**Exercise:** The pictures do not belong in the copy. Restate all of the records word for word.

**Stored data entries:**
++++++++++

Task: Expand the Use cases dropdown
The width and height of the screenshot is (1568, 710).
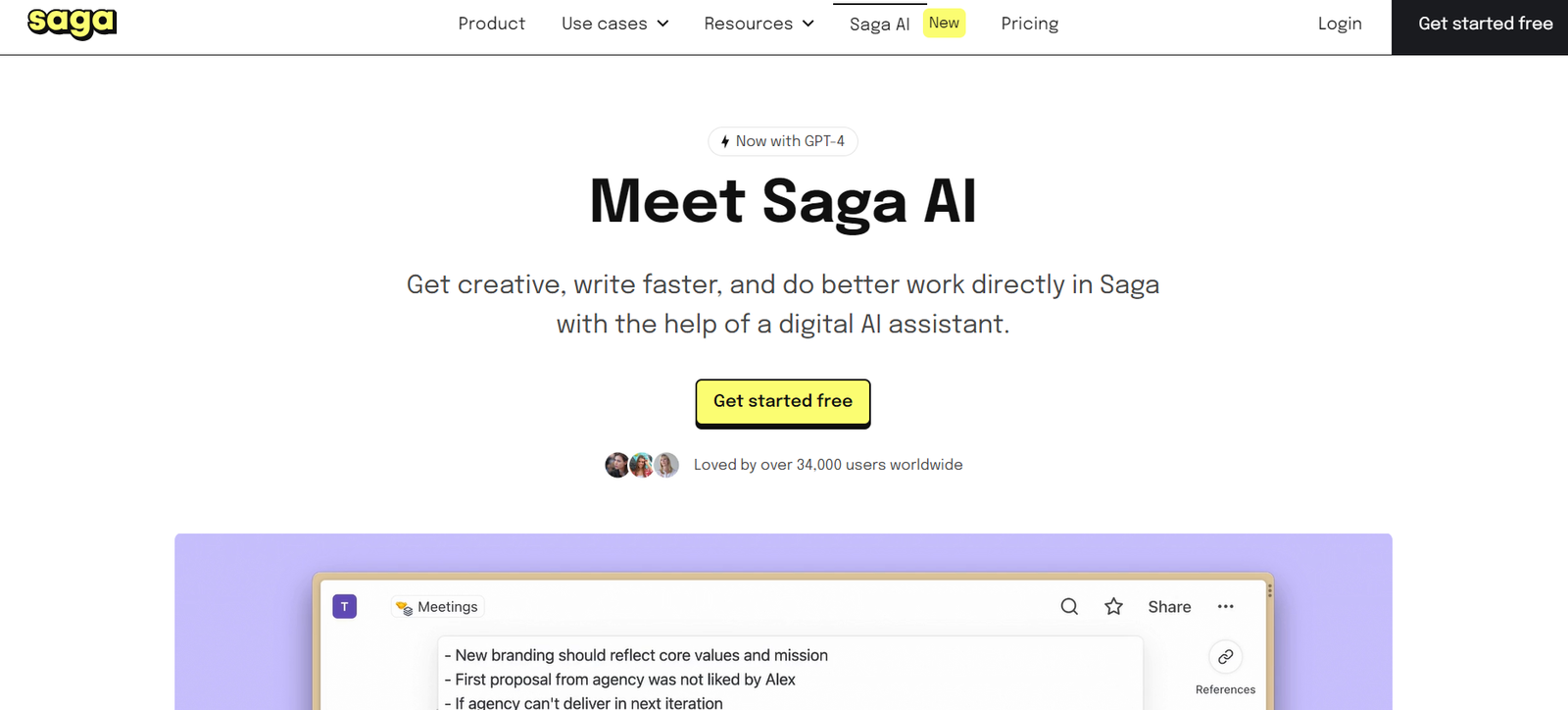Action: (614, 24)
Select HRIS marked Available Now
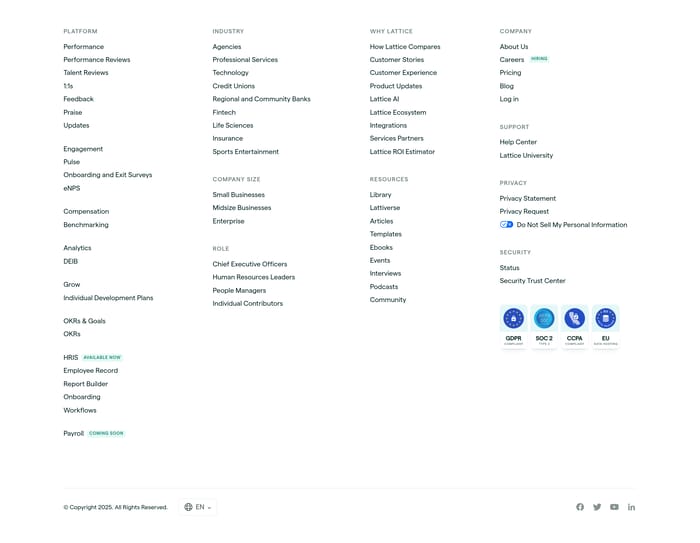 (x=71, y=357)
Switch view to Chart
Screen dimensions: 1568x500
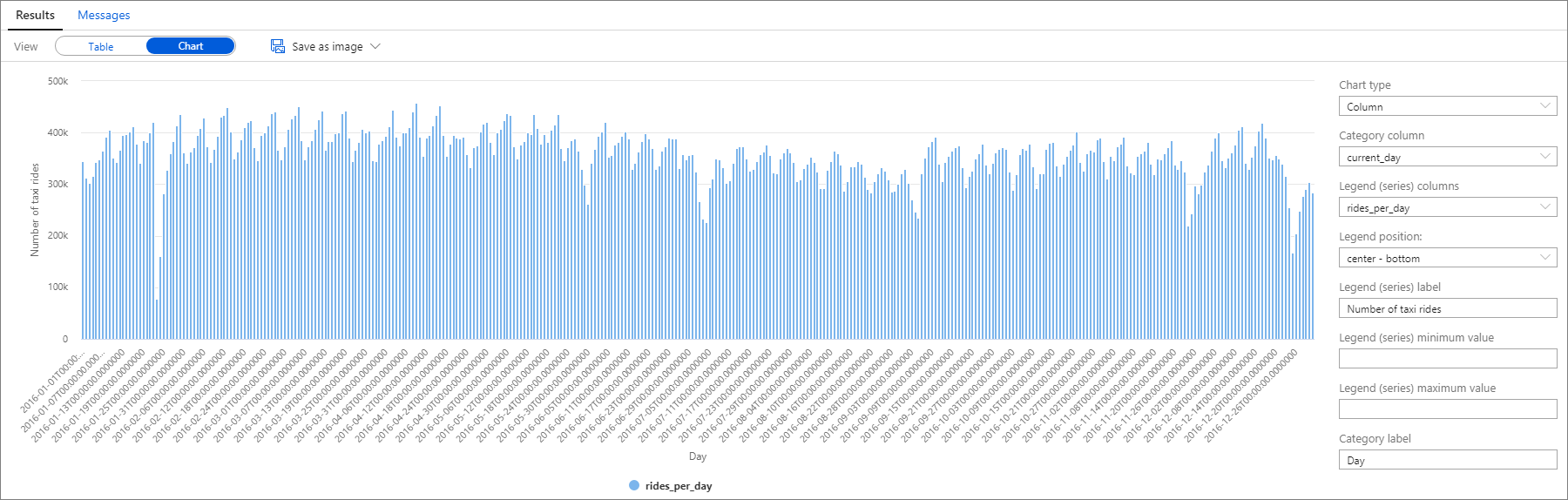(190, 46)
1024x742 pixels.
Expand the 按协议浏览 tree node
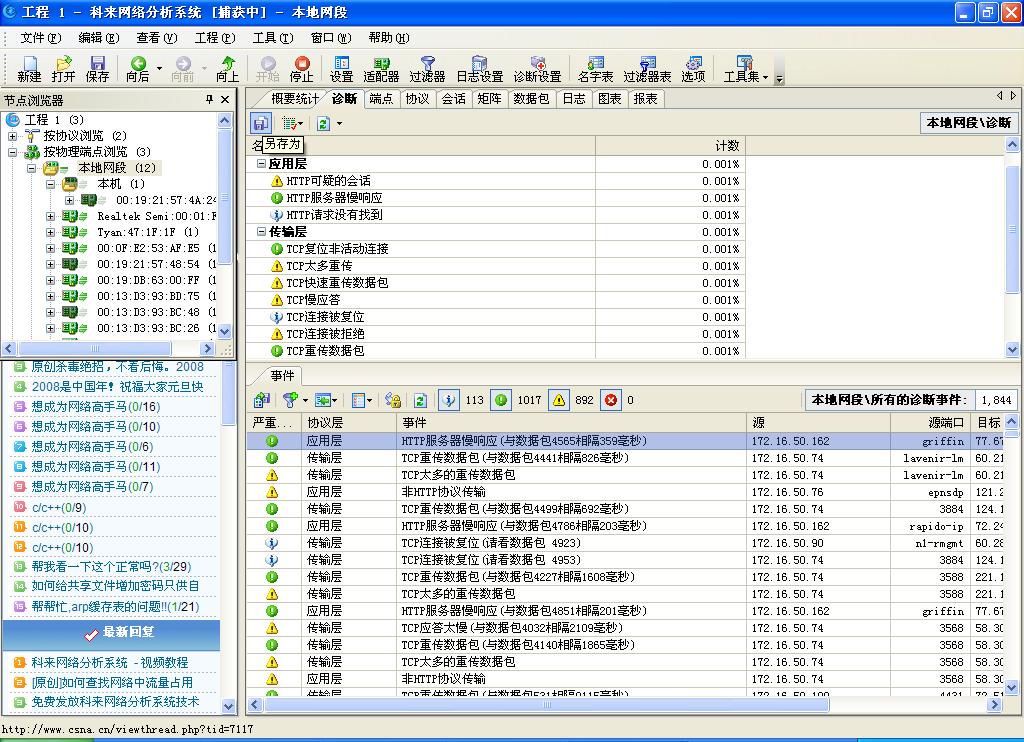(13, 136)
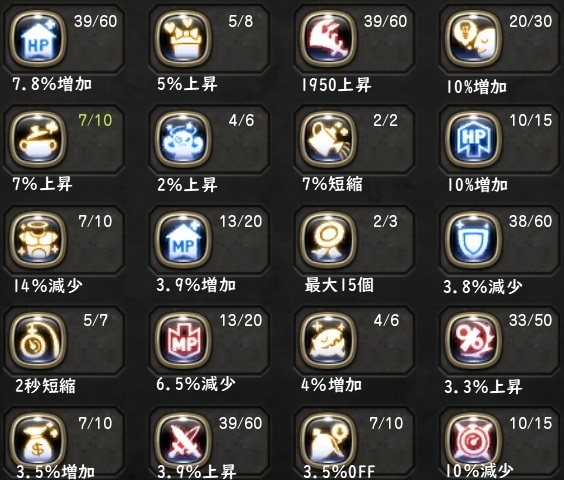Select the red gauge timer icon 10%減少
This screenshot has height=480, width=564.
(x=473, y=440)
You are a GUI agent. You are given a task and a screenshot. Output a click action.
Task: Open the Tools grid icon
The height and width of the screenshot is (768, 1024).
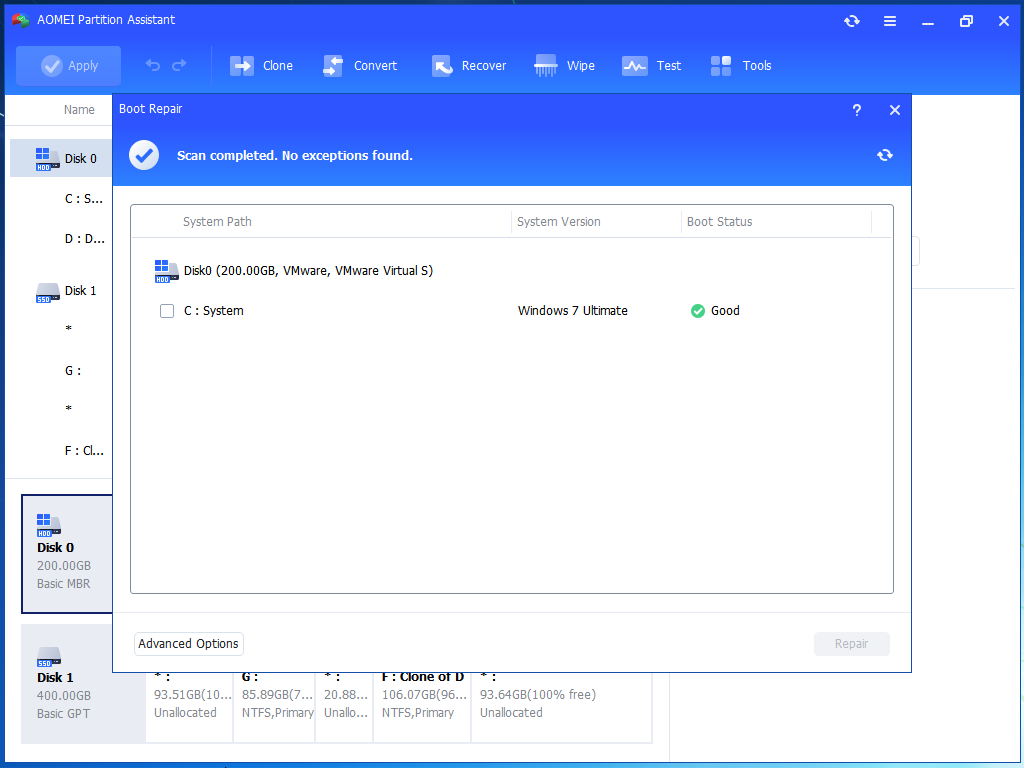tap(721, 66)
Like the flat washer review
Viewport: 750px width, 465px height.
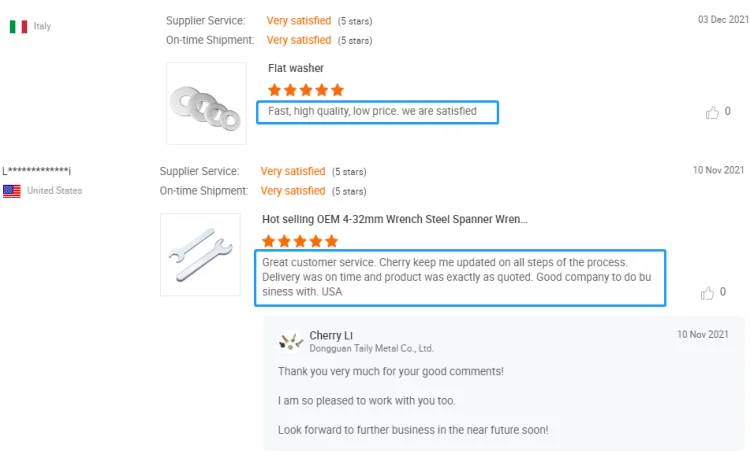712,113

++++++++++

**Answer space:**
Task: Expand the Use cases dropdown
The width and height of the screenshot is (1568, 710).
Action: (614, 24)
Select HRIS marked Available Now
 (x=71, y=357)
Switch view to Chart
Screen dimensions: 1568x500
(190, 46)
1024x742 pixels.
Expand the 按协议浏览 tree node
(13, 136)
Select the red gauge timer icon 10%減少
This screenshot has height=480, width=564.
(x=473, y=440)
You are a GUI agent. You are given a task and a screenshot. Output a click action.
Task: Open the Tools grid icon
The height and width of the screenshot is (768, 1024).
tap(721, 66)
Like the flat washer review
Viewport: 750px width, 465px height.
712,113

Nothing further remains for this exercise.